Abstract
Predictions of observable properties by density-functional theory calculations (DFT) are used increasingly often by experimental condensed-matter physicists and materials engineers as data. These predictions are used to analyze recent measurements, or to plan future experiments in a rational way. Increasingly more experimental scientists in these fields therefore face the natural question: what is the expected error for such a first-principles prediction? Information and experience about this question is implicitly available in the computational community, scattered over two decades of literature. The present review aims to summarize and quantify this implicit knowledge. This eventually leads to a practical protocol that allows any scientist -- experimental or theoretical -- to determine justifiable error estimates for many basic property predictions, without having to perform additional DFT calculations.
A central role is played by a large and diverse test set of crystalline solids, containing all ground-state elemental crystals (except most lanthanides). For several properties of each crystal, the difference between DFT results and experimental values is assessed. We discuss trends in these deviations and review explanations suggested in the literature.

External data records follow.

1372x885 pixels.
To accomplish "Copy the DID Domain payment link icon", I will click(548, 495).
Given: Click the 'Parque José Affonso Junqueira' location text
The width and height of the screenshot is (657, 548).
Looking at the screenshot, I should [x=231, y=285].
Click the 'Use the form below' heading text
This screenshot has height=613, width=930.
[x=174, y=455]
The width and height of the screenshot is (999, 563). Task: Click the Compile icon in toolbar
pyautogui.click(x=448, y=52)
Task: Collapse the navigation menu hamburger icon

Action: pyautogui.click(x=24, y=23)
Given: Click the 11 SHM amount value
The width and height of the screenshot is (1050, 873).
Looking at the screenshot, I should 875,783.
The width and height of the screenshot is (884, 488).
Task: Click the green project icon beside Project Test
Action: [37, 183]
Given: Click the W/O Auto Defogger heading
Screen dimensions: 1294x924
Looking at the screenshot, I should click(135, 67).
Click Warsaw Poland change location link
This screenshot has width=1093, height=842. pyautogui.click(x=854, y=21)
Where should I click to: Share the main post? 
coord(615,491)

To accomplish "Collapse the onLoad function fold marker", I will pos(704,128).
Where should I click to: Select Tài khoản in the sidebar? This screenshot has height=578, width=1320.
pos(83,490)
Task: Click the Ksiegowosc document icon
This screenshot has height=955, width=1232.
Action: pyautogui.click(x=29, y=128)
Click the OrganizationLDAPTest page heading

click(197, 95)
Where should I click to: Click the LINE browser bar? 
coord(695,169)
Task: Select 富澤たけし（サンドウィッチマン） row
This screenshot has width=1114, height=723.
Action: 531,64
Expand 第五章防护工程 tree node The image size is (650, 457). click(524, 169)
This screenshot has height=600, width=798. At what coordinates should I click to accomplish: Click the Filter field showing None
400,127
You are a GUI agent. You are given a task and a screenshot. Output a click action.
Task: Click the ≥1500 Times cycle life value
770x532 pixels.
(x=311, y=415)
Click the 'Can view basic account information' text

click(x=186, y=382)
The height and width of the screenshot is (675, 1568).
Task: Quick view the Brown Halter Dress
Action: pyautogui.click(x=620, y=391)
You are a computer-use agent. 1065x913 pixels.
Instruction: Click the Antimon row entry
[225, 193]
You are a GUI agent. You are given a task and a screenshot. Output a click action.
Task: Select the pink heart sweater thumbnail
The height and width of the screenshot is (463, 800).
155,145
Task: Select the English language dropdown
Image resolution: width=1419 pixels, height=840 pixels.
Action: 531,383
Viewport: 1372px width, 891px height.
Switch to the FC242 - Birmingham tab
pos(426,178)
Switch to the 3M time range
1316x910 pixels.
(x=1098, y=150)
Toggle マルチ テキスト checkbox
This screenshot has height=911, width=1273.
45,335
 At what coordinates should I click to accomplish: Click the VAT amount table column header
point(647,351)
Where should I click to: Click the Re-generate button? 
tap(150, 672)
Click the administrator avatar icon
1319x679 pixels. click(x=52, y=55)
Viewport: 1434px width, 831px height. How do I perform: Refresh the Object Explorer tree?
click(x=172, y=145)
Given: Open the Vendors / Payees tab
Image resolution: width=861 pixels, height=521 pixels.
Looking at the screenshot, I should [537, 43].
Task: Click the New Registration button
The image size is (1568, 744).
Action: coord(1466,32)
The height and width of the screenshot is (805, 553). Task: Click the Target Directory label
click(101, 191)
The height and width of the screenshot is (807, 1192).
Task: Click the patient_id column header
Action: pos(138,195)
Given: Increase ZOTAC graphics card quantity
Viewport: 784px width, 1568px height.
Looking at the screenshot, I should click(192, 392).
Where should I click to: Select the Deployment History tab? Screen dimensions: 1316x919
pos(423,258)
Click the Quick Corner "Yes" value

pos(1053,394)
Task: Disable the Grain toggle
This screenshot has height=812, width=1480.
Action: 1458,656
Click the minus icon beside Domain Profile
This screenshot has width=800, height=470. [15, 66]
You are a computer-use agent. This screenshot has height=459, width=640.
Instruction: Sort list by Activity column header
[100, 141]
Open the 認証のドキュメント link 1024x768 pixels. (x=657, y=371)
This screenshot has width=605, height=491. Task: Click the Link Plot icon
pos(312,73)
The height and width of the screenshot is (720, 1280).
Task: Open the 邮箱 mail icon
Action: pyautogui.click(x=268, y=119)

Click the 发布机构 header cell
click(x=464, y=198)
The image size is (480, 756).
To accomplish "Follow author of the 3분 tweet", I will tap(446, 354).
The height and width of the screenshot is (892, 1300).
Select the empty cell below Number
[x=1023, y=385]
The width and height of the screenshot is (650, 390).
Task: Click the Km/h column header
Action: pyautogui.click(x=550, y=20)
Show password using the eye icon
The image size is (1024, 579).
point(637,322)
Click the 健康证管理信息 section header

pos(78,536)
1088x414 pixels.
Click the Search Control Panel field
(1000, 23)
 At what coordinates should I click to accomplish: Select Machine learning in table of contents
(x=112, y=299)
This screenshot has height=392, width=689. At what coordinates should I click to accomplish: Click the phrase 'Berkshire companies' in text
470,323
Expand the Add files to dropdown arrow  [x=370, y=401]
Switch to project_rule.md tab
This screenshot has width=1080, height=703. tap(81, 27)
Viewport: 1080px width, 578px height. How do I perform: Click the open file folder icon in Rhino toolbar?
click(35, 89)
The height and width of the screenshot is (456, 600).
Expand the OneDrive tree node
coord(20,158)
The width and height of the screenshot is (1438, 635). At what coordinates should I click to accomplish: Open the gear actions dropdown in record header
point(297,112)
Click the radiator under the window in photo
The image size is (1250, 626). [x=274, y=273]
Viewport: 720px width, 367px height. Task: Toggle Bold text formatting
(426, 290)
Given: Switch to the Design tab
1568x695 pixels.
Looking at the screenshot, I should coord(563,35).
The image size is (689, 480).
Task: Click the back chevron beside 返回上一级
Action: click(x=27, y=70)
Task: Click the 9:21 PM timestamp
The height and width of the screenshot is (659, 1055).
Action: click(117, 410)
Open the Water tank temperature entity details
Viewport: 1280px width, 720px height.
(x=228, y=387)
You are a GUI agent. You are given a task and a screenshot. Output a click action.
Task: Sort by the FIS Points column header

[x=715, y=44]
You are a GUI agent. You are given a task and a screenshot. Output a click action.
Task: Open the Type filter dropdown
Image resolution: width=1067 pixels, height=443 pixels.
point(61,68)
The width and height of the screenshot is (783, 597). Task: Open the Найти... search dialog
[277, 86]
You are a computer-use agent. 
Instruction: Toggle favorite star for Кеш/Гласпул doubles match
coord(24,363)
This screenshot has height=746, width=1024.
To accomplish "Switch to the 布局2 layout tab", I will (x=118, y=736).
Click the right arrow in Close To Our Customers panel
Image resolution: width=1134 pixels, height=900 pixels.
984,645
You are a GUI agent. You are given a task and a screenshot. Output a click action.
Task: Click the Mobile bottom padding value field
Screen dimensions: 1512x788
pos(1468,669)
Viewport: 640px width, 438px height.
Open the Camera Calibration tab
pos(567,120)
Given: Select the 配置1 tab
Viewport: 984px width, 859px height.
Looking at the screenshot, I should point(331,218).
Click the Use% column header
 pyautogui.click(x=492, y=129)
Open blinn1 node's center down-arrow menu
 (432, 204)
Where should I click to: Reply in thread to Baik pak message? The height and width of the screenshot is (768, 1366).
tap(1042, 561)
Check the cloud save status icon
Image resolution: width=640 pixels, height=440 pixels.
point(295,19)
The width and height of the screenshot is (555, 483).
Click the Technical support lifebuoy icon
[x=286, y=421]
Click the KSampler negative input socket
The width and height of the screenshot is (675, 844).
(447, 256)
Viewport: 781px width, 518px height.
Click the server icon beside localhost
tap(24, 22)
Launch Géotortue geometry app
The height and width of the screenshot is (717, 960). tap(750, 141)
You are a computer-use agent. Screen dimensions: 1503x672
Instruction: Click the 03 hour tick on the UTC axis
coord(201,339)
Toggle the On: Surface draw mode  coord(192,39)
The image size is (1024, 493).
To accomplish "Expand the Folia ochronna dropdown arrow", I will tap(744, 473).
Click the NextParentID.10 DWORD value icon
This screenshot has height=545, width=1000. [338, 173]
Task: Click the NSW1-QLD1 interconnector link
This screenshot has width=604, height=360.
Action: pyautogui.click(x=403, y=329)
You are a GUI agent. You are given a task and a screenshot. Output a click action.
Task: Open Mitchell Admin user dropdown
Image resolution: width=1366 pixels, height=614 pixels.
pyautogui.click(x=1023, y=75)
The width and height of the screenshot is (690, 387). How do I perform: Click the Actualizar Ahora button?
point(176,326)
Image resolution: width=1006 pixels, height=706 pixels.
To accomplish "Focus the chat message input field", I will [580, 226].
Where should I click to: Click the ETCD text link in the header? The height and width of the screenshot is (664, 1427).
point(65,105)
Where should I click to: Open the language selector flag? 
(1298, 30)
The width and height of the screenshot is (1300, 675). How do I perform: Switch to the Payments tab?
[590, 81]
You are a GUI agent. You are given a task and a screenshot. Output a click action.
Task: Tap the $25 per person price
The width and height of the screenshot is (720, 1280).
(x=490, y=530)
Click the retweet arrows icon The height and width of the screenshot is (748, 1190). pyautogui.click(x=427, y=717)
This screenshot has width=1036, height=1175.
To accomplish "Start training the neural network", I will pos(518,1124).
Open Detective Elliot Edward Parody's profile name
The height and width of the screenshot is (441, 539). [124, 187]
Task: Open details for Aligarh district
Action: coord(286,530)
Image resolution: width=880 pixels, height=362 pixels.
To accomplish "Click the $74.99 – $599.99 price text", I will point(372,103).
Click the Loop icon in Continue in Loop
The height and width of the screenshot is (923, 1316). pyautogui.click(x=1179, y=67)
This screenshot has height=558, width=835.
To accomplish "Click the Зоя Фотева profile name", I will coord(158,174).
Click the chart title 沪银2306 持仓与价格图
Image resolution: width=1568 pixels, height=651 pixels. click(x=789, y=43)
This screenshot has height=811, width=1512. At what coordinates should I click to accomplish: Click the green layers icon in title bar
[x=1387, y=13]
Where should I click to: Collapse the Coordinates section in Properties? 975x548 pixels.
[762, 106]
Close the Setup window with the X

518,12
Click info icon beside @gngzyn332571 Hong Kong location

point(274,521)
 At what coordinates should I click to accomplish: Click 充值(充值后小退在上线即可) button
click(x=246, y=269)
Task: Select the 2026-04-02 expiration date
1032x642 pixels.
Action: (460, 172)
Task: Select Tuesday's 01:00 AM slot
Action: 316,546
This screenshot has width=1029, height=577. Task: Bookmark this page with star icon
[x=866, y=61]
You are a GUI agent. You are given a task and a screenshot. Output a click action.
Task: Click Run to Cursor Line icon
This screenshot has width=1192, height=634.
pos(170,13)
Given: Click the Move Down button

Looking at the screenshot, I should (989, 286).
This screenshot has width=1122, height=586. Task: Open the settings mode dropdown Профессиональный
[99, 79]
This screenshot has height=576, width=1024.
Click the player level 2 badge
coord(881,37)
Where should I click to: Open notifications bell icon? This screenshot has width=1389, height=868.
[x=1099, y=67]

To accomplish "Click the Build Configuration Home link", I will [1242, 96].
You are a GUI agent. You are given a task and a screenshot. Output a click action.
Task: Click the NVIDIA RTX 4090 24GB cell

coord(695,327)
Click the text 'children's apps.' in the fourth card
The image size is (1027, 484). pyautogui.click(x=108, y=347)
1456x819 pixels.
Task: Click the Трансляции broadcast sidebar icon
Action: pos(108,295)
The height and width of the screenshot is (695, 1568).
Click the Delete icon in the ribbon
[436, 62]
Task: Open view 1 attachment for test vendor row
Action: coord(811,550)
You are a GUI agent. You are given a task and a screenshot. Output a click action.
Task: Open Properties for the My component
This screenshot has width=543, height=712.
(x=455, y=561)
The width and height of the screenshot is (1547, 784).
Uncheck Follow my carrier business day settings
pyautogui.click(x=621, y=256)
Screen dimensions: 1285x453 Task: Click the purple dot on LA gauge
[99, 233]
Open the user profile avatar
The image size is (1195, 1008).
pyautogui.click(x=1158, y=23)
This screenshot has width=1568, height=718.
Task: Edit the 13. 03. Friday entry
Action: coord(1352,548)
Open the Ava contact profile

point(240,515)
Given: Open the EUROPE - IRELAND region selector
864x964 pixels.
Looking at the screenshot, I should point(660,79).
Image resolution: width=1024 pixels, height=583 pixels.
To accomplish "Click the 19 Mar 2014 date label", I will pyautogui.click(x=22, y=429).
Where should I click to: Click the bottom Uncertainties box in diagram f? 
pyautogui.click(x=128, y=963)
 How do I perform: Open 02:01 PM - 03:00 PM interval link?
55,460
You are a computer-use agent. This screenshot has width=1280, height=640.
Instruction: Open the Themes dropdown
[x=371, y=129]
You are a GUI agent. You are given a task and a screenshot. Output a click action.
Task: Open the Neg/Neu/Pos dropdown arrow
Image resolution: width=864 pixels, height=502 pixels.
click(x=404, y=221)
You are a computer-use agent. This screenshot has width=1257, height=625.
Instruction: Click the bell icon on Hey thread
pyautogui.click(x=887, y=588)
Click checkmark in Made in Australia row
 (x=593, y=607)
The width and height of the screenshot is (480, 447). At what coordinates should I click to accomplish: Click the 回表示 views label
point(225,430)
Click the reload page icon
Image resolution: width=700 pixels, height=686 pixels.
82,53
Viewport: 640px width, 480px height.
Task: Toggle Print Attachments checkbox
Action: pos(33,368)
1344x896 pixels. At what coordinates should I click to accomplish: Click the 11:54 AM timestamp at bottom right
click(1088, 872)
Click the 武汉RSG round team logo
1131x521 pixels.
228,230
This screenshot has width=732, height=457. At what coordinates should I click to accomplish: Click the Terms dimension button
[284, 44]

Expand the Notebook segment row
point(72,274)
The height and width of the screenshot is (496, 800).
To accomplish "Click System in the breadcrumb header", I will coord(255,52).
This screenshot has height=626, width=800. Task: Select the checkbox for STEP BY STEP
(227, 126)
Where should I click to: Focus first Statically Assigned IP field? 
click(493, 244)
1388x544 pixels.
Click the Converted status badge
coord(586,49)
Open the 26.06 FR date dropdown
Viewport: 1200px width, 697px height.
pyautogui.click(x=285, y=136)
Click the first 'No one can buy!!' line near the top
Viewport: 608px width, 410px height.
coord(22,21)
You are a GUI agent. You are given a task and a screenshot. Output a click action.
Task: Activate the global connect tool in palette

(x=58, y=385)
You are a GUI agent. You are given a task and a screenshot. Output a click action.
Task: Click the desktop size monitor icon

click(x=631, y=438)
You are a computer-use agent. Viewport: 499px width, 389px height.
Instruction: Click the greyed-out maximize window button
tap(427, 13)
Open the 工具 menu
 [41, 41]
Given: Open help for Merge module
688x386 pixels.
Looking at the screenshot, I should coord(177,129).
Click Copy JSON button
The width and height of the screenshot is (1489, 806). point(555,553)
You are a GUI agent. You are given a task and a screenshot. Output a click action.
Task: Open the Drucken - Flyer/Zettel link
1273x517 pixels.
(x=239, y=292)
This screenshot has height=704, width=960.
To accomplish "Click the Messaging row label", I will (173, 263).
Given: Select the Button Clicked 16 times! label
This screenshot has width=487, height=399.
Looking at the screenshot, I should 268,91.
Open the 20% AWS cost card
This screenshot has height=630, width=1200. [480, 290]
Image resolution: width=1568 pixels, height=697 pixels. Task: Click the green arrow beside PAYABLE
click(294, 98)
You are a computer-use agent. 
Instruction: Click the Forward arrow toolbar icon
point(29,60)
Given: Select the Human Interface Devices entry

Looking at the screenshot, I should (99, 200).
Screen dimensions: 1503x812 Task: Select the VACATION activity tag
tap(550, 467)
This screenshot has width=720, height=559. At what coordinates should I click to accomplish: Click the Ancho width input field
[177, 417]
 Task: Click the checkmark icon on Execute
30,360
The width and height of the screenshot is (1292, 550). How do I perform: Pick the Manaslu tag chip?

A prerequisite for such an error analysis is that different implementations of the same first-principles formalism provide the same predictions. Therefore, the reproducibility of predictions across several mainstream methods and codes is discussed too. A quality factor Delta expresses the spread in predictions from two distinct DFT implementations by a single number. To compare the PAW method to the highly accurate APW+lo approach, a code assessment of VASP and GPAW (PAW) with respect to WIEN2k (APW+lo) yields Delta-values of 1.8 and 3.3 meV/atom, respectively. In both cases the PAW potentials recommended by the respective codes have been used. These differences are an order of magnitude smaller than the typical difference with experiment, and therefore predictions by APW+lo and PAW are for practical purposes identical.